### Provided text
-=-=-=-=-
Example command in the cloud shell of this being completed.
gcloud iam service-accounts add-iam-policy-binding <privileged> \
--member=serviceAccount:<caller-sa> --roles=roles/iam.ServiceAccountTokenCreator --format=json
While more to this method are described in documentation ideally as shown earlier we want to shy away from generating Service Account Keys and use more short-lived credentials. Most Cloud Service Providers including GCP, Azure and AWS will recommend use of short-lived credentials for operations to minimize the risk if a key is exposed and has access to highly privileged accounts. A rule of thumb I’ve always followed if some level of access has “Write” privileges on a service you want to minimize the ability of this to the need-to-access methods. Additionally if you want your “principals” in your organization constrained to a boundary you can construct a Principal Access Boundary policy which confines the users to specific resources, folders, projects etc.
Best Practices
While this won’t encompass the whole gambit of best practices at a high level consider the following on Service Accounts in GCP.
- Continuously monitoring unused service accounts (this is residual risk you can minimize by disabling the unused accounts) – GCP recommends disablement before outright deletion
- Single-purpose Service Accounts – each service account represents a use for your organization such as logging, this helps identify quickly in the log explorer actions taken on behalf of the service account. This can exponentially grow as your scaling applications that are using a single service account. Every application likely has a different lifecycle to consider, also note Editor role is by default service account on Compute Engine and App Engine. This is highly permissive ensure you limit this access and not opt in default settings.
-=-=-=-=-
### Information supplied

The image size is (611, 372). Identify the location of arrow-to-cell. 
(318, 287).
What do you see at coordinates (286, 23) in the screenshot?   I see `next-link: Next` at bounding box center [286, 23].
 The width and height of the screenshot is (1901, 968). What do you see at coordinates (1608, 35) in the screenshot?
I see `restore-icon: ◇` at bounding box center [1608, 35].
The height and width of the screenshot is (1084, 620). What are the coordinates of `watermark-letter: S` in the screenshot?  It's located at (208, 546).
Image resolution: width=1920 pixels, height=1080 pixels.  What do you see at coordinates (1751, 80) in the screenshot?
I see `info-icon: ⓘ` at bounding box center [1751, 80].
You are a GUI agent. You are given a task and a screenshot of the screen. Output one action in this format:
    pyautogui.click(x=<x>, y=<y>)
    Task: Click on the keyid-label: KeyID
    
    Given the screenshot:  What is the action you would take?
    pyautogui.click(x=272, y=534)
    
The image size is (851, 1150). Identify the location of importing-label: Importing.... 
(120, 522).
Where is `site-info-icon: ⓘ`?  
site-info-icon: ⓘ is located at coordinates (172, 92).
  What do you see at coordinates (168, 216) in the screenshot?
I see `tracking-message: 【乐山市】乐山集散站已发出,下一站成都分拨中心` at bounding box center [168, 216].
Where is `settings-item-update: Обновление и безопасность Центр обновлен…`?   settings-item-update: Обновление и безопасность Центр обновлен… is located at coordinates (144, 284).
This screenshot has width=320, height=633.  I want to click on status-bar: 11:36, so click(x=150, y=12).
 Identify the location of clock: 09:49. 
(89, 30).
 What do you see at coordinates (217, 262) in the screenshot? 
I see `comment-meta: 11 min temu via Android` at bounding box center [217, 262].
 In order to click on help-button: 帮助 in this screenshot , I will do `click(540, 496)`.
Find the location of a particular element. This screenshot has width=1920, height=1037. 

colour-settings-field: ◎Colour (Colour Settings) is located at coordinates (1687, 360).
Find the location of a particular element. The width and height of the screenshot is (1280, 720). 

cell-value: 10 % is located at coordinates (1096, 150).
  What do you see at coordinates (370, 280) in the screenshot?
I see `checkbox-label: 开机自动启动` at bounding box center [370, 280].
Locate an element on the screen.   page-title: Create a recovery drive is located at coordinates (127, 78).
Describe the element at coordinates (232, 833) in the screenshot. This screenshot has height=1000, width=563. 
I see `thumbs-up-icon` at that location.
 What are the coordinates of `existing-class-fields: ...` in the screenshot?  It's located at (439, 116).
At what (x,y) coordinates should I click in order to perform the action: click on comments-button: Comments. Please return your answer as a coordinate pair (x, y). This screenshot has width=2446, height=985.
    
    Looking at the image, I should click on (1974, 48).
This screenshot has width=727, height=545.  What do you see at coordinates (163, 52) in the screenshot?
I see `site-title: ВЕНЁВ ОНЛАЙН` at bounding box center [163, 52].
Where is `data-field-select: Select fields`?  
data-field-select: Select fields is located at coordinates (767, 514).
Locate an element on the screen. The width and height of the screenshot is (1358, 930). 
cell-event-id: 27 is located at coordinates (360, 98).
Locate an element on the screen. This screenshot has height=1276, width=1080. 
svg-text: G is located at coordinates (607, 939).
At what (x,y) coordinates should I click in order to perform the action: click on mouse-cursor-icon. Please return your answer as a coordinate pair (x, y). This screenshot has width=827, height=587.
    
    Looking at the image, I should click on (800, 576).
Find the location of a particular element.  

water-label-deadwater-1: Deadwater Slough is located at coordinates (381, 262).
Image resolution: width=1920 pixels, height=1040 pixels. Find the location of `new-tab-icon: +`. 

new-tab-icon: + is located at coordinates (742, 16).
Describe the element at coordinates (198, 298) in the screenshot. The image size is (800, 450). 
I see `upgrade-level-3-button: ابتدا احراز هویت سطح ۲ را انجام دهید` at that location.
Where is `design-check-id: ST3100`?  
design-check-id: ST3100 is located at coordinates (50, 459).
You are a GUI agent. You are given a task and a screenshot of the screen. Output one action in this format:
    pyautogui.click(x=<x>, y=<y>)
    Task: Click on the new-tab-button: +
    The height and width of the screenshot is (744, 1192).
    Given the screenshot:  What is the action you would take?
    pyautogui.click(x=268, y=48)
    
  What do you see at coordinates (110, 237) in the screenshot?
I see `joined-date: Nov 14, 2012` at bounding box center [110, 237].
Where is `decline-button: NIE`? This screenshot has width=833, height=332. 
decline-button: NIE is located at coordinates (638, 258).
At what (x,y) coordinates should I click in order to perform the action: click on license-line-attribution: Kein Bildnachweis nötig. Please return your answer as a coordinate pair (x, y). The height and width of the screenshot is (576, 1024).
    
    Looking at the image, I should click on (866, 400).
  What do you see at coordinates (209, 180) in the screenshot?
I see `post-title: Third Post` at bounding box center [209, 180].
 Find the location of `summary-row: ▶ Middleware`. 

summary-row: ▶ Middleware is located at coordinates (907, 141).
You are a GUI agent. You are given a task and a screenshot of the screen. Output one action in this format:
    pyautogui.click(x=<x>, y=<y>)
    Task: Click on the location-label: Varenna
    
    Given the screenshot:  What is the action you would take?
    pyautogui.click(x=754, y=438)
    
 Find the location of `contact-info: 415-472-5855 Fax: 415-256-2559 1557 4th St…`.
-=-=-=-=-
### Assignment 1
In the text on GCP service accounts, what does GCP recommend doing to unused service accounts before deleting them outright?
### Assignment 2
Continue the text on GCP service accounts from the point where it stops.

### Written response 1
GCP recommends disabling them before outright deletion.

### Written response 2
- Don’t use groupings for granting service accounts access to resources – this might on the surface seem like less overhead however each application likely has a specific resource and resources alike that they might operate in overtime this assignment can be creep of overprivileged to resources and subsets of resources. Leverage direct grant service accounts for the access of resources that are needed. (Might be tedious but your minimizing risk)
- Enable data access logs for IAM APIs – in the event of trying to reconstruct what a service has done on behalf of a service account the use of Data Access Logs for the recording of Impersonation events you must also enable data access logs for the following API’s
- Identity and Access Management (IAM) API – Google Cloud Projects that contain service accounts.
- Security Token Service API – in all GCP Projects that contain workload identity pools
Summary
Identity in the cloud is tricky without a plan that is detailed and reviewed the amount of risk can be exponential. Plan wisely on when to adopt specific practices related to your organization risk appetite but also veer with caution in most cases I’ve seen any default settings on their own while in practice for learning the platform are rarely recommended for production. Google Cloud also includes best practices on Service Accounts leveraged in deployment pipelines for your DevOps team. Measuring the risk of any of these topics is on-going however with some due diligence you can stay ahead of minimizing the attack surface of the control plane and resources your organization is consuming.